The only thing your command does is scoot the 'name' I want to the beginning of the line. I'd have to pipe multiple times to get it solo... Extremely kludgy. Also, I'm assuming the "---" is because their is a blank line in file2 which I don't need to account for. This just doesn't seem the way to go. Way too specific and sloppy to boot.

I'd really like to get sort or uniq working. I guess I just don't understand uniq and why -u isn't doing anything.

H_TeXMeX_H · 03-31-2007, 01:45 PM

Not sure if a bash script is the best thing for this ... maybe perl ? I mean, you don't want 'kludgy', so ...

jong357 · 03-31-2007, 01:53 PM

Sure, I could write a perl script. I'd just tick everything in bash...

I suck at perl. Besides, this is going into an existing bash script anyway.

The term 'kludgy' is subjective I guess. I'd really like to keep it down to just 2 or 3 short lines. This is an extremely easy operation (should be anyway), it's just eluding me for some reason.

Thanks for your help thus far. I'm still open to suggestions. Especially clarification on correct usage of uniq (ditching all repeated lines in one file)...

gnashley · 03-31-2007, 02:06 PM

comm is what you want:
comm - compare two sorted files line by line
comm -3 suppress lines that appear in both files

Don't forget the -u option for sort, which may behave differently than sort itself.

jong357 · 03-31-2007, 02:21 PM

Cool. comm does seem to be what I want but check this out.

File1

Code:

cat
boy
dog
bird

File2

Code:

cat
bird

Code:

$ comm -3 file1 file2
        bird
boy
dog
bird

No good.

H_TeXMeX_H · 03-31-2007, 02:30 PM

try sorting before you run it

Code:

sort file1 > file1new
sort file2 > file2new
comm -3 file1new file2new

jong357 · 03-31-2007, 02:37 PM

Yea.. I thought of that after posting my last comment. It works... But... Now we are back into being kludgy again... Don't you just love that word?

I don't get why this has to be a multiple step process but whatever I guess... See, once I extroplate the missing name, I have to fetch a version number to tag onto it, integrate it with the file that didn't have it and then sort them according to another 'order' file... I'm sorting twice, once with 'sort' and then thru a function I have to sort according to a static list.

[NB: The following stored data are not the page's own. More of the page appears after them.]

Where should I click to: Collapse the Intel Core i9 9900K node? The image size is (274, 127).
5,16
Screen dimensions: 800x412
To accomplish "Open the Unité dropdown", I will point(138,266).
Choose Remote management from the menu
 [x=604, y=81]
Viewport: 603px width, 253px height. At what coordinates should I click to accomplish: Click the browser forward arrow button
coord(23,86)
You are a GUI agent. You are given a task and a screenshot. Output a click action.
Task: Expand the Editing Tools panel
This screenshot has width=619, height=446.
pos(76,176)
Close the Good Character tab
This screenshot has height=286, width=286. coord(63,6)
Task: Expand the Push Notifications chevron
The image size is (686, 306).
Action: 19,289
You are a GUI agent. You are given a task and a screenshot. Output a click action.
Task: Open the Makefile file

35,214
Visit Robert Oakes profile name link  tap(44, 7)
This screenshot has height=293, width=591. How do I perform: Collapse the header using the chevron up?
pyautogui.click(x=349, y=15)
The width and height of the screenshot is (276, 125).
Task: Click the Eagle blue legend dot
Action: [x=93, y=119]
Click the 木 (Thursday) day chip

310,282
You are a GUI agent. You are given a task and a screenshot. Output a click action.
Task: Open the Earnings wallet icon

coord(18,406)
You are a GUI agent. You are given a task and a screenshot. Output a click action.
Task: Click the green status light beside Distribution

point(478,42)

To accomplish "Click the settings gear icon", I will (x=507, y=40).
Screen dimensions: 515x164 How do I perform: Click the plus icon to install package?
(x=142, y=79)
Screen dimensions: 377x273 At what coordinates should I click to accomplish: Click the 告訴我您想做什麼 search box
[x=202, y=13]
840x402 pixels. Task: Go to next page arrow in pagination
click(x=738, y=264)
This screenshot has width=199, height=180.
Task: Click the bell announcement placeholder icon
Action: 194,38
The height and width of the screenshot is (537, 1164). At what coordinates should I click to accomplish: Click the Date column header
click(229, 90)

It'll work tho so it's all good. Thanks guys!

simcox1 · 03-31-2007, 03:02 PM

You have two files. File1 and file2. You want to output only the differences.

Does this work?

cat file1 file2 | sort -u

The reason that uniq -u isn't working, is because the text isn't sorted first. Sort -u will show only unique lines with unsorted text.

You could also output it to a new file.

cat file1 file2 | sort -u > file3

jong357 · 03-31-2007, 03:53 PM

That doesn't work. That gives the same exact output that is in file1 to begin with. All I need is the missing bits.

Code:

$ cat file1 file2 | sort -u
bird
boy
cat
dog

$cat file1
cat
boy
dog
bird

I don't NEED to sort anything. The only reason why I'm using 'sort' is because it seems to be necessary for comm to function. What I need is the missing words from file1...

simcox1 · 03-31-2007, 04:10 PM

Yes. How about this.

cat file1 file2 | sort | uniq -u

cat file1 file2 | sort | uniq -d

The first one gives only unique lines. The second gives duplicates.

jong357 · 03-31-2007, 04:29 PM

And there it is... The elegant one-liner that has been eluding me...

Funny thing is, I tried that after your first post but gave sort the u switch instead of calling it vanilla. Seems my ignorance with these commands and patience with 'man' was the only problem here...

Thanks again everyone. Much appreciated!!